Remembrances Of The Sun, Of Shadows

June 4, 2021
Havana

by Bruce Crown

Everything had been hollowed out, especially the people, when I checked in. All sunny resorts are inherently the same. A consortium of young and old people sleeping in vomit, talking through cigar smoke, and swimming in low-range rum. I noticed it as soon as I entered. The Cuban peso was as strong as the American dollar. This amused me greatly. Not because Cuban money is worth more or less; I have no opinion on that. What amused me was that every time I needed money changed, the mob of tourists both in front and behind me would complain about this fact. They knew that their money was worth more, and they wanted to spend it here, to help Cuba by buying things to bring back home.

On the first day, the sun blazed as if to burn the darkness out of me, the abyss that had become a threading existence of booze and despair. The smoke trail of my Cohiba rose and misted towards that yellow star in the middle of the clear blue sky. I sipped what was left of my pineapple juice unable to quench the chasing shadows of my thirst. Just another drunk whose money can buy more booze here than back home.

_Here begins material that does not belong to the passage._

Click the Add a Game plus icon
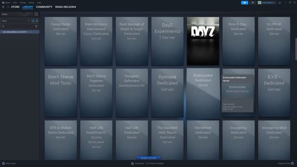This screenshot has height=167, width=297. pyautogui.click(x=3, y=163)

“It’s too hot,” I puffed smoke to no one in particular.

“Yeah… the weather’s nicer in Havana. I’m from Trinidad myself but this sun feels… different. Hey! Where you goin’?”

“Thanks,” I turned back towards the bald and austere man who had a body that glistened with muscles under the infinitely clear sky.

Why, I thought later, did I immediately get up and accept the idea that the weather would be nicer in Havana than in Varadero? The place where I’d spent the last fortnight drinking and watching the waves wash more and more of the sand away hoping that one day it would wash it all away.

“Motorcycle,” I pointed around where the bikes sat around the lobby. “Havana. To rent.” I needed the cool breeze in my hair.

“Sir, have you been drinking?” it was a different concierge than usual. This one had green eyes and spoke perfect English.

I couldn’t help but wonder, whether from her perceptive, the transitive beings that come from ‘mainland nations’ are simply objects that move between shaded patches of sand while the background rattling of empty bottles ensures that they are all the same despite their faces and the flags on their backpacks changing every few days.

“It’s 10 A.M. amigo. Who drinks this early?” I slid my American Express card across the counter. “Give me something fast. 600CCs or more,” smiling like a sucker because I hadn’t been sober since I left Toronto and even then it was a toss-up.

“We don’t rent motorcycles here. You can rent a scooter if you like. But you can’t go to Havana with it.”

“A car then?” my disappointed grimace was hard to contain.

“That could work. We have a Volkswagen Passat available.”

“How’d you manage that? … A Passat? … You’re joking. I saw some classics on the way in. How about a 1951 Plymouth Convertible?” I watched her type faster than I could think; she picked up the phone and dialled some number and chattered something in Spanish.

“Si. Si…” she was saying as I watched another man approach hang up his cell phone.

They talked in Spanish while I leaned on the counter until she pointed to me.

“You want car?” The man asked.

“Yes but I don’t want a Renault or a Volkswagen. I want one of those nice old school convertibles.”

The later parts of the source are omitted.